GIVEN DATA:
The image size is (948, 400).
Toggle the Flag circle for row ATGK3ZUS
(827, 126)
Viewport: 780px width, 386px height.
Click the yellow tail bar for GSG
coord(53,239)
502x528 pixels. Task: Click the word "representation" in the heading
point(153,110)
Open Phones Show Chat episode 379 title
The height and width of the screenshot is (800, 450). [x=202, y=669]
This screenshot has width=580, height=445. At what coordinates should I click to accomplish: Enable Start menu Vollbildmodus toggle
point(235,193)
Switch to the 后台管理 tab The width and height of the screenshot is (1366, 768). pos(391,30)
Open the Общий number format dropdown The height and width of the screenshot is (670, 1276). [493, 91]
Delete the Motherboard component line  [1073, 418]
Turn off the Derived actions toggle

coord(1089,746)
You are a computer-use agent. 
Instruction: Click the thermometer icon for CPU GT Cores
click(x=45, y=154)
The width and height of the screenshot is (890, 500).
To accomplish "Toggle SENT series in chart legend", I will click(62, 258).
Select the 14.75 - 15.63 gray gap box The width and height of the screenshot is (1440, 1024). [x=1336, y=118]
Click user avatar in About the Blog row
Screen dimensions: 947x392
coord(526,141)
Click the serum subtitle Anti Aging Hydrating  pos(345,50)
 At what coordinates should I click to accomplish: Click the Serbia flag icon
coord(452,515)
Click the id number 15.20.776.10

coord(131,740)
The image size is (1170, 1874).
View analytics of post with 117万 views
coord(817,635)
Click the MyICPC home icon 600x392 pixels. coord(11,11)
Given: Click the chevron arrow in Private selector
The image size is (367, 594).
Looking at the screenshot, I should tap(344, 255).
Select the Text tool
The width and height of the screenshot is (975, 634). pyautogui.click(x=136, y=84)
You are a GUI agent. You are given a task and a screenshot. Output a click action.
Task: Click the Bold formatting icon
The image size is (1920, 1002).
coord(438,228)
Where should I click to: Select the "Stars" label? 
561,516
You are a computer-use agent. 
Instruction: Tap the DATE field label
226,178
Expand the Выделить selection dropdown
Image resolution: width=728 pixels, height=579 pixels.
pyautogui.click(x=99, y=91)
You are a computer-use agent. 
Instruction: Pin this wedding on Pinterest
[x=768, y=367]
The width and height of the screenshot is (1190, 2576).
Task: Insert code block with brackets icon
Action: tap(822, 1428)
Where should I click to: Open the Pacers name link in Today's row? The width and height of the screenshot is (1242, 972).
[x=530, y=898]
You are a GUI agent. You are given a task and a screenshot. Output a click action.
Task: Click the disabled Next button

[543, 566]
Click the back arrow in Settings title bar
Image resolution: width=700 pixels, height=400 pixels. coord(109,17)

TASK:
The line containing "Instruction: Tap the DATE field label" and every line after it, through the end of the records above: output exactly those, and nothing else.

YOUR SOLUTION:
Instruction: Tap the DATE field label
226,178
Expand the Выделить selection dropdown
Image resolution: width=728 pixels, height=579 pixels.
pyautogui.click(x=99, y=91)
You are a computer-use agent. 
Instruction: Pin this wedding on Pinterest
[x=768, y=367]
The width and height of the screenshot is (1190, 2576).
Task: Insert code block with brackets icon
Action: tap(822, 1428)
Where should I click to: Open the Pacers name link in Today's row? The width and height of the screenshot is (1242, 972).
[x=530, y=898]
You are a GUI agent. You are given a task and a screenshot. Output a click action.
Task: Click the disabled Next button

[543, 566]
Click the back arrow in Settings title bar
Image resolution: width=700 pixels, height=400 pixels. coord(109,17)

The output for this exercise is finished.